Yes, it's ugly, and probably discouraged -- you will be directed to decompose your work into a set of smaller, more reusable functions.
As others have suggested, the python way to execute code without polluting the enclosing namespace is to put it in a class or function. This presents a slight and usually harmless problem: defining the function puts its name in the enclosing namespace. If this causes harm to you, you can name your function using Python's conventional temporary variable "_":
def _():
polluting_variable = foo()
...
_() # Run the code before something overwrites the variable.

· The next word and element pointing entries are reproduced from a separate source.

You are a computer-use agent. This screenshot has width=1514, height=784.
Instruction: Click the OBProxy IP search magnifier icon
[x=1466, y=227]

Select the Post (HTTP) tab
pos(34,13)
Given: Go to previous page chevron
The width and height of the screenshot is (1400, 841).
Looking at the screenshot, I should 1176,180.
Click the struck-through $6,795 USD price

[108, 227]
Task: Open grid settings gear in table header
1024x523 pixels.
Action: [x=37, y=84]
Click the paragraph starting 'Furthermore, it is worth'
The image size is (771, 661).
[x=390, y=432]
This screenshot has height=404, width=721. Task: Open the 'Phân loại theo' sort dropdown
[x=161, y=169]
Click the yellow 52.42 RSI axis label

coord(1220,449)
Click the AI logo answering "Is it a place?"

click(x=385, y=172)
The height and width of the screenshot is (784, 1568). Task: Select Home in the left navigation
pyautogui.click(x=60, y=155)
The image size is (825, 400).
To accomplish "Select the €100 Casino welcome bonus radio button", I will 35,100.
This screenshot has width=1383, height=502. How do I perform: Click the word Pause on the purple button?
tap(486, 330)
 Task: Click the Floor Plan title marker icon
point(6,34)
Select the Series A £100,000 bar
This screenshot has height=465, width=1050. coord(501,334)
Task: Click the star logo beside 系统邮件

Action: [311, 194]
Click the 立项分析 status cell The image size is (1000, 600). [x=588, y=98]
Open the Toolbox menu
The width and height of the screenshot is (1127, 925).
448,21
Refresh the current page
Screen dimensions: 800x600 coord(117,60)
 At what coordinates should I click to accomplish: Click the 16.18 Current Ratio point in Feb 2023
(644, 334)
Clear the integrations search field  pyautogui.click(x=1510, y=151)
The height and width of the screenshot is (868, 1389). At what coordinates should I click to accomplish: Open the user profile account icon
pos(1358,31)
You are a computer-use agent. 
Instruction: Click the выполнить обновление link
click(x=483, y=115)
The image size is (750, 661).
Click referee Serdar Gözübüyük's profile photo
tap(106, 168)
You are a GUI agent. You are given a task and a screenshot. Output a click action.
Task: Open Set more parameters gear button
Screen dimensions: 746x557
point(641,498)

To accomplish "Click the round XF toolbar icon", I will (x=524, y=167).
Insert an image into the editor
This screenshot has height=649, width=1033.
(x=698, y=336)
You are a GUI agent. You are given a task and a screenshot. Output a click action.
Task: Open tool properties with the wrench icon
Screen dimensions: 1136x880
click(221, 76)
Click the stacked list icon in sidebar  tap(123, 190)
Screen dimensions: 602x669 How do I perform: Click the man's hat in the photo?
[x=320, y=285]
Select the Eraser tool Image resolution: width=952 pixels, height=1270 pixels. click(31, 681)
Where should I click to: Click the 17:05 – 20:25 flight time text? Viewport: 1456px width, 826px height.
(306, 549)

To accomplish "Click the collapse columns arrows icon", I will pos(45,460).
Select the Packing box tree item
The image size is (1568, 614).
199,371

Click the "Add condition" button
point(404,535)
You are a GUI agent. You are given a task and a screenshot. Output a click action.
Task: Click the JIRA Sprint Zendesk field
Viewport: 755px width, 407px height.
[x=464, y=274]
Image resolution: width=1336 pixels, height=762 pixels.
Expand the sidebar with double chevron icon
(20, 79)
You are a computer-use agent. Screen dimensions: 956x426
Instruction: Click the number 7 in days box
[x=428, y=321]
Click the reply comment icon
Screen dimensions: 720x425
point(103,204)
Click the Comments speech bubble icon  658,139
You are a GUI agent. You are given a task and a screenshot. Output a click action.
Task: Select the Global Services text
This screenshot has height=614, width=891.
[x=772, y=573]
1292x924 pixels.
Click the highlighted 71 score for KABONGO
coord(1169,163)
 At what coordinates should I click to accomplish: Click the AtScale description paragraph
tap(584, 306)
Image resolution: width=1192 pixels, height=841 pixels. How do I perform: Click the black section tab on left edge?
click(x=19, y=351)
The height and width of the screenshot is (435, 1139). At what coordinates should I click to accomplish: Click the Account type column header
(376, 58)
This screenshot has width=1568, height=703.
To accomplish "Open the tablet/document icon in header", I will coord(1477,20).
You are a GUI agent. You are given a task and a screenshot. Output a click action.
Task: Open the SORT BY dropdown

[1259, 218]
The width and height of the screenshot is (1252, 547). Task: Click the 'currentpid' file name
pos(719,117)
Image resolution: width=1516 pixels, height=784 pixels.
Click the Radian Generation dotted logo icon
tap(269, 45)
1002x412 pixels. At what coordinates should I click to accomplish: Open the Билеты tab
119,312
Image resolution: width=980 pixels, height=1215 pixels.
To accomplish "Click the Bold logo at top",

This can be done recursively as each local definition masks the definition from the enclosing scope.
This sort of thing should only be needed in very specific circumstances. An example where it is useful is when using Databricks' %run magic, which executes the contents of another notebook in the current notebook's global scope. Wrapping the child notebook's commands in temporary functions prevents them from polluting the global namespace.